Exercise goal - After locating the line with "This screenshot has width=774, height=532." in the data that follows, return it and every later line exactly, up to and including the line with "You are a GUI".

Entries shown -
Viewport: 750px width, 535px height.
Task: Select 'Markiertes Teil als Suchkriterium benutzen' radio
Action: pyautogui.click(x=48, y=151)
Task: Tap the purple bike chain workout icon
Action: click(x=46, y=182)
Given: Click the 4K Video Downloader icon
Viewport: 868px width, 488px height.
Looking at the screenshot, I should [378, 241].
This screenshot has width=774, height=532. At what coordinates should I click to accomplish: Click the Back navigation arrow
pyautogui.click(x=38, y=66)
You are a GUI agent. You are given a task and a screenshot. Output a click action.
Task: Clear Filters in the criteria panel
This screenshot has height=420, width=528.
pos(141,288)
...
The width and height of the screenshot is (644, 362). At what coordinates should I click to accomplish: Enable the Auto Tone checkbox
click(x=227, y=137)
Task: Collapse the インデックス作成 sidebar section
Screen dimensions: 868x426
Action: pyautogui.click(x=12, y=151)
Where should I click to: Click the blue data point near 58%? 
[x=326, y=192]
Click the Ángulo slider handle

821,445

Exercise answer -
This screenshot has width=774, height=532. At what coordinates should I click to accomplish: Click the Back navigation arrow
pyautogui.click(x=38, y=66)
You are a GUI agent. You are given a task and a screenshot. Output a click action.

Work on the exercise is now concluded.